[Data entries]
•••••

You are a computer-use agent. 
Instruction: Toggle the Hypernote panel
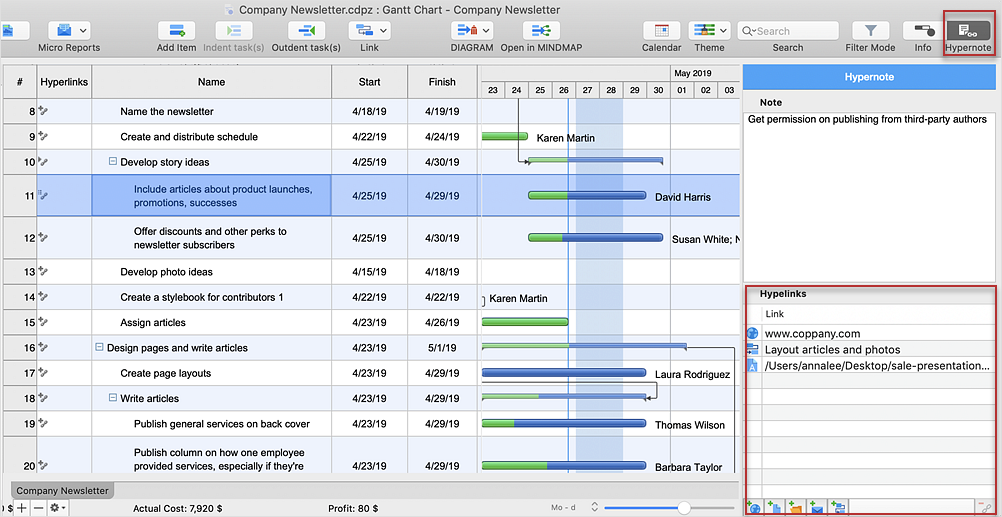968,31
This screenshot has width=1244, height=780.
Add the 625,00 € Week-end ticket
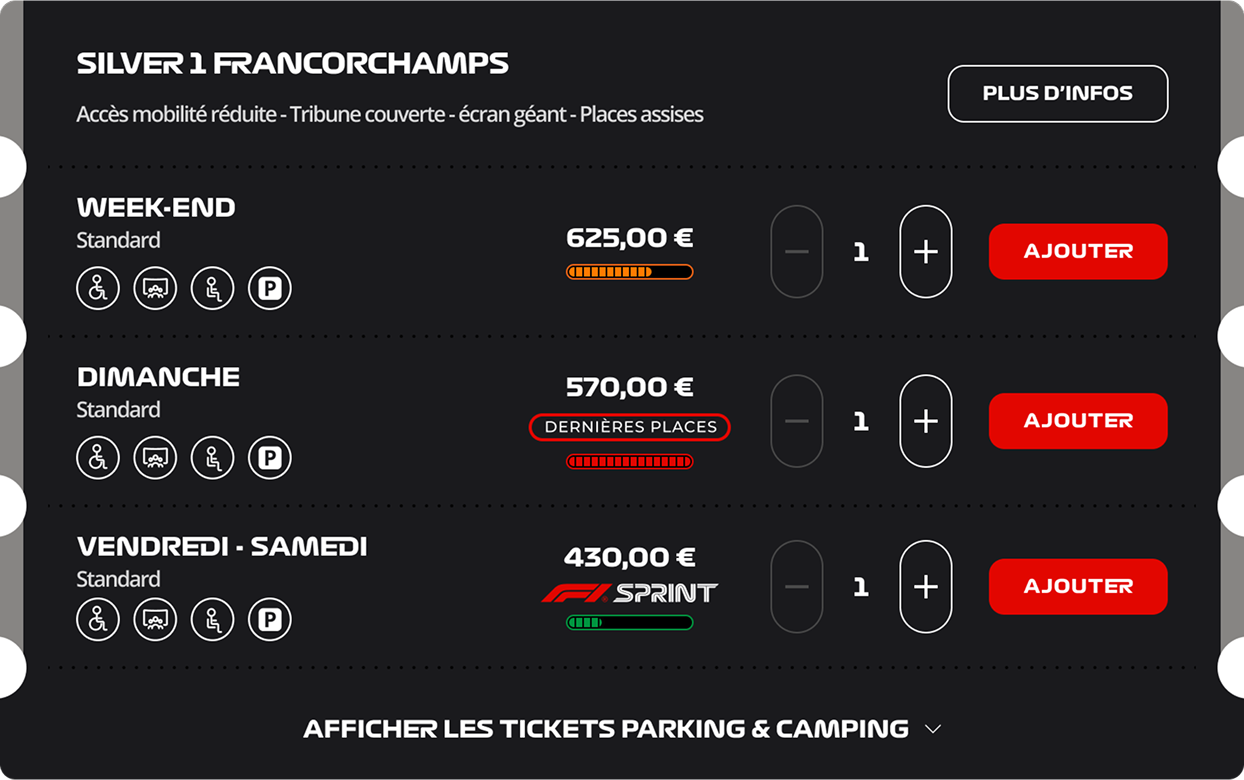1078,252
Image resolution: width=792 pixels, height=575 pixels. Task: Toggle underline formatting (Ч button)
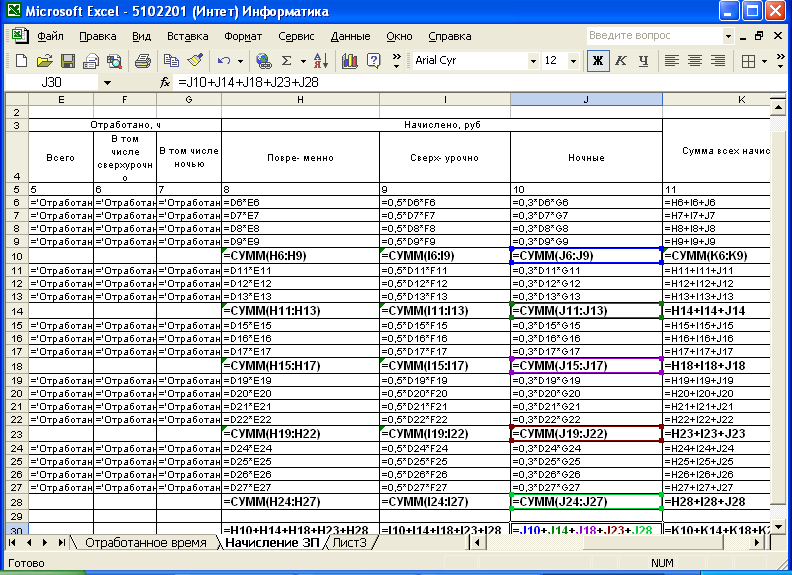(x=645, y=61)
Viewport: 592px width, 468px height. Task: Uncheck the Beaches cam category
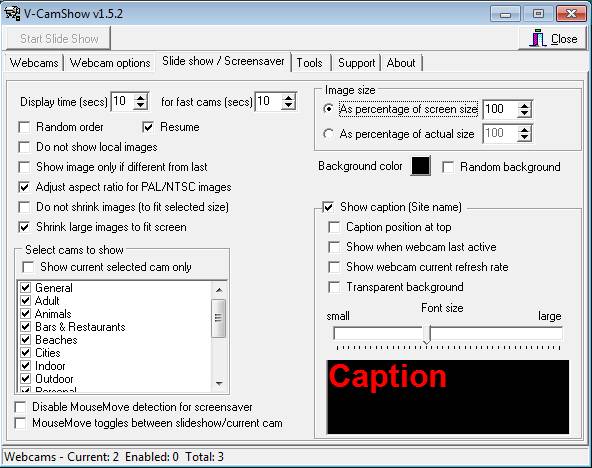pos(25,340)
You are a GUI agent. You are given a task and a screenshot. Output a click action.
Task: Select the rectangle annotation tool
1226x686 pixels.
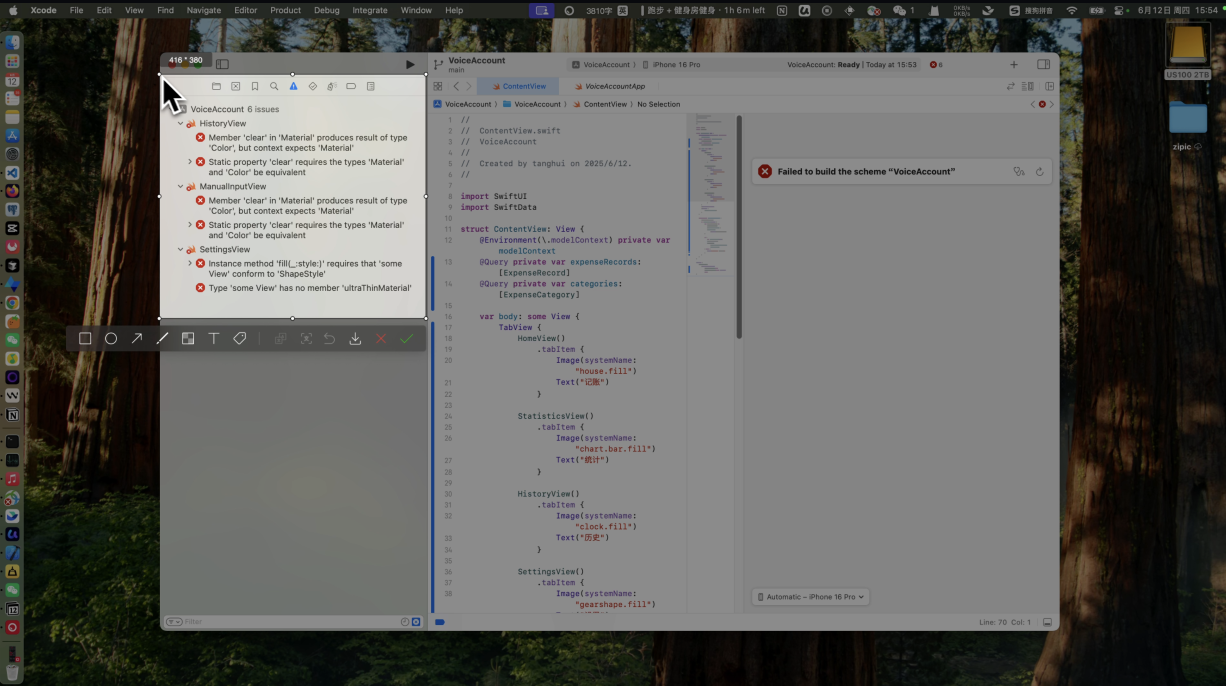[x=85, y=339]
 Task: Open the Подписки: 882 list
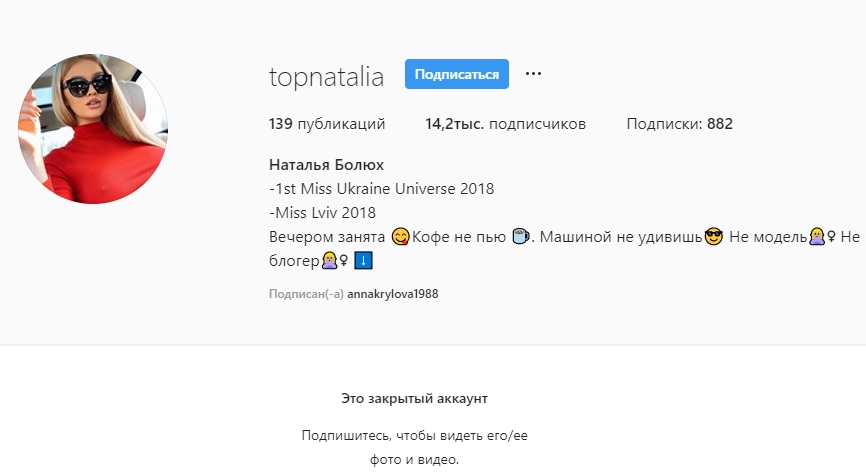pyautogui.click(x=679, y=124)
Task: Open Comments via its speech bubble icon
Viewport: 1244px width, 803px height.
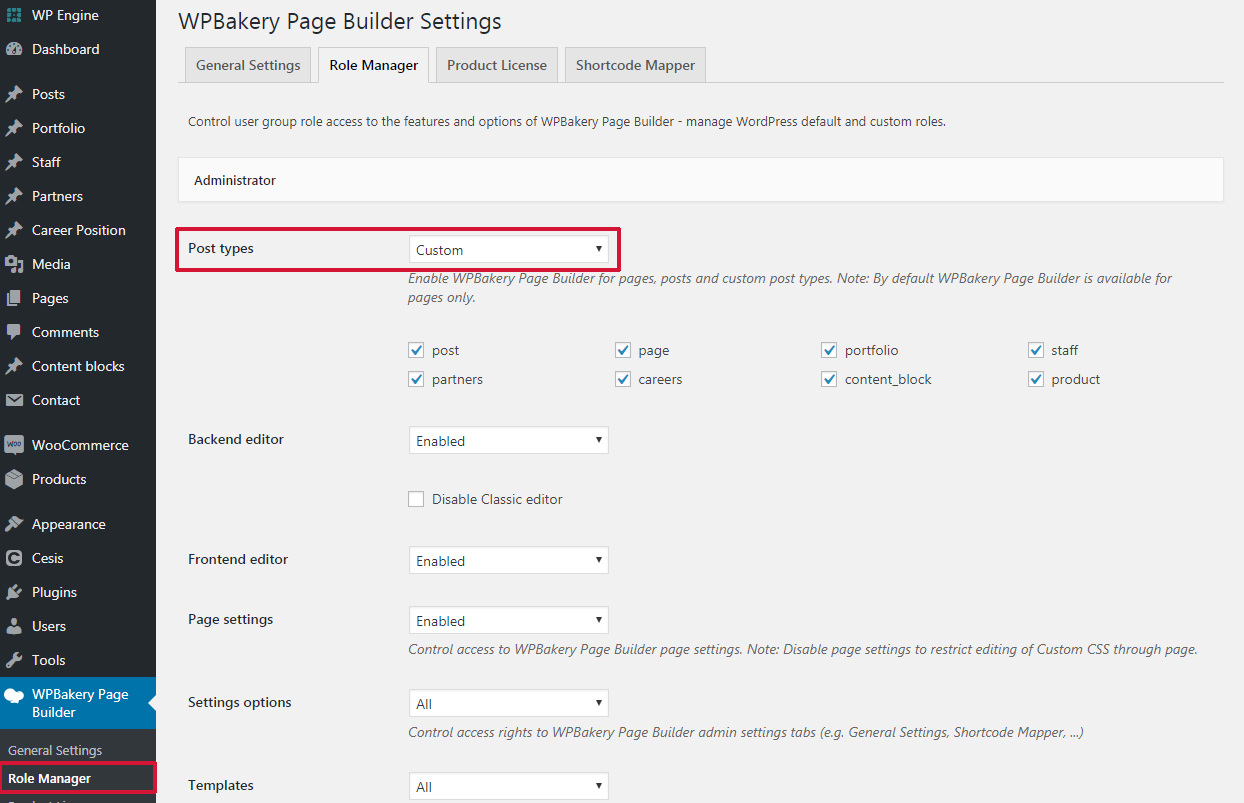Action: click(x=14, y=332)
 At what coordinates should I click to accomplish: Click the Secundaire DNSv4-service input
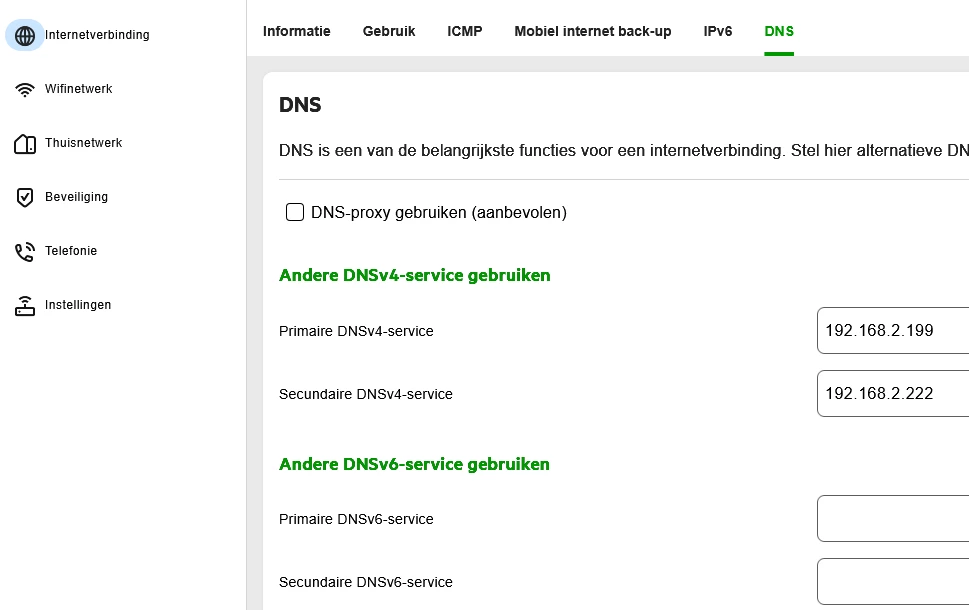pyautogui.click(x=893, y=394)
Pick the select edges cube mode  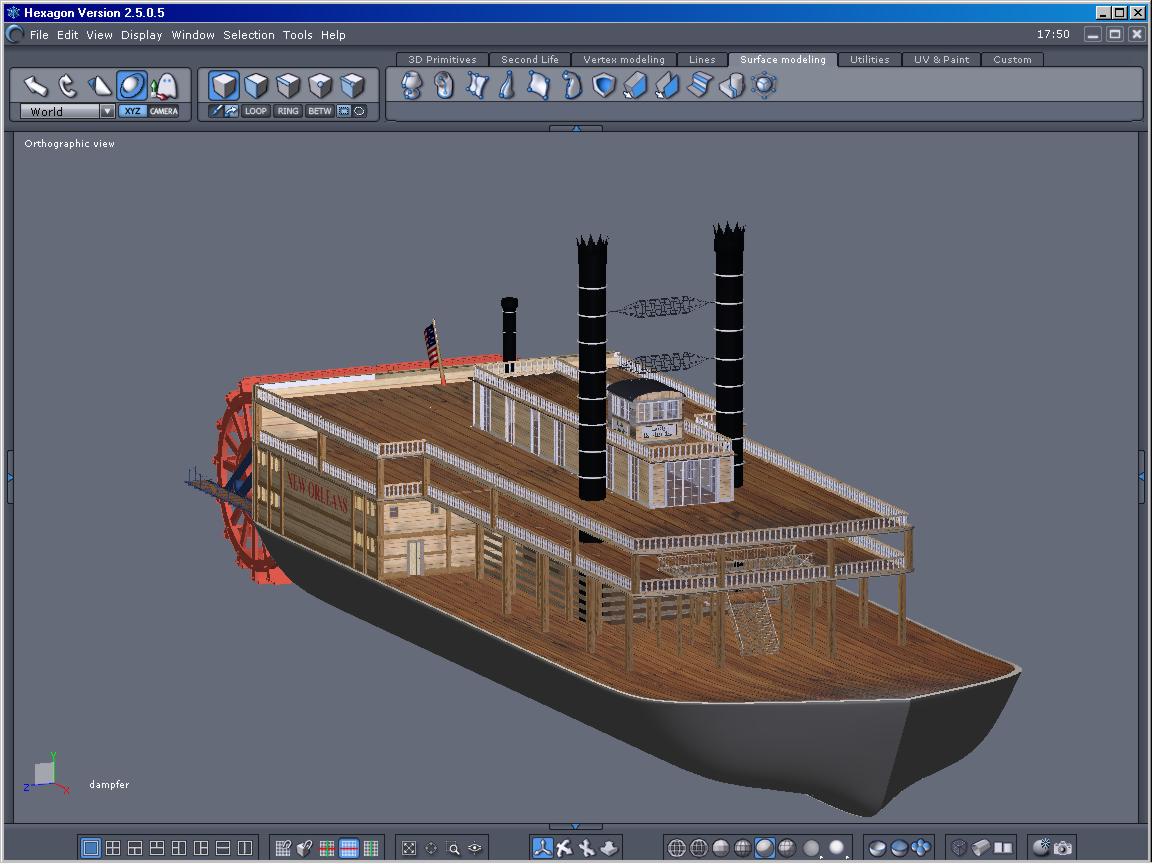[288, 86]
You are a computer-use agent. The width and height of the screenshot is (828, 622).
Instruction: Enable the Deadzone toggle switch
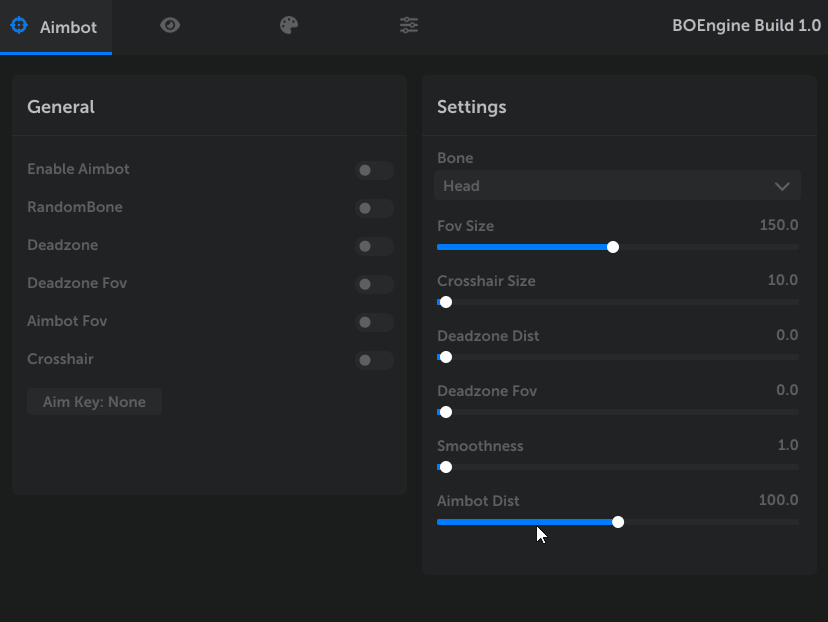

•••••

• What this task involves: What is needed is the number of lines above that include the string "agent", and nothing else.

• Your response: 3